The movement drew its inspiration from the Harlem Renaissance, which was beginning its decline. The Harlem Renaissance, which was alternatively called the “New Negro Renaissance,” fostered black artists and leaders who promoted a sense of pride and advocacy in the black community, and a refusal to submit to injustices. But as the glory days of the Harlem Renaissance came to an end, many African American intellectuals of the period moved to France, seeking a haven against racism and segregation. Among these artists were Langston Hughes, James Weldon Johnson, Richard Wright, and Claude McKay, who Sengalese poet and politician Léopold Sédar Senghor praised as the spiritual founder of Négritude.
The movement’s founders (or Les Trois Pères), Aimé Césaire, Senghor, and Léon-Gontran Damas, met while studying in Paris in 1931 and began to publish the first journal devoted to Négritude, L’Étudiant noir (The Black Student), in 1934.
The term “Négritude” was coined by Césaire in his Cahier d’un retour au pays natal (Notebook of a Return to the Native Land, 1939) and it means, in his words, “The simple recognition of the fact that one is black, the acceptance of this fact and of our destiny as blacks, of our history and culture.” Even in its beginnings Négritude was truly an international movement—it drew inspiration from the flowering of African American culture brought about by the Harlem Renaissance and found a home in the canon of French literature.
While Césaire’s Cahier d’un retour au pays natal is certainly considered an essential text for the movement, Damas’s debut poetry collection, Pigments (1937), is sometimes referred to as the “manifesto of the movement.” In it, Damas argues against slavery, segregation, colonial assimilation, and the repression or rejection of the racial and cultural self.
Unlike the other members of the Trois Pères, Senghor advocated for assimilation, but a form of assimilation that allowed for “a cultural métissage,” or cultural miscegenation of black and white. While Senghor also promoted a rediscovery and celebration of African beliefs and values and the establishment of an authentic black self, he also imagined a new racial consciousness in which a dual black and white cultural background could work toward a place of mutual enlightenment, a “rendez du donner et recevoir” (“give-and-take”).
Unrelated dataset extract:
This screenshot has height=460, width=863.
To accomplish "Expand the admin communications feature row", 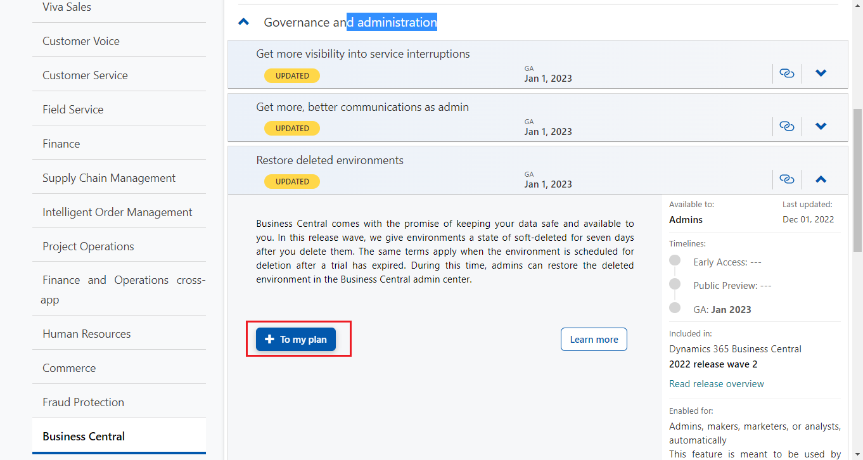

The movement’s sympathizers included French philosopher Jean-Paul Sartre and Jacques Roumain, founder of the Haitian Communist Party, among others. Négritude also had its detractors, some of whom charged the movement as promoting a form of black exoticism or fetishization, or creating another form of racism. Senghor responded that Négritude “is neither racialism nor self-negation. Yet it is not just affirmation; it is rooting oneself in oneself, and self-confirmation: confirmation of one’s being. It is nothing more or less than what some English-speaking Africans have called the African personality.”
The movement would later find a major critic in Nigerian poet and playwright Wole Soyinka, who believed that a deliberate and outspoken pride in their color placed black people continually on the defensive, saying notably, “Un tigre ne proclâme pas sa tigritude, il saute sur sa proie,” or “A tiger doesn’t proclaim its tigerness; it jumps on its prey.” Négritude has remained an influential movement throughout the rest of the twentieth century to the present day.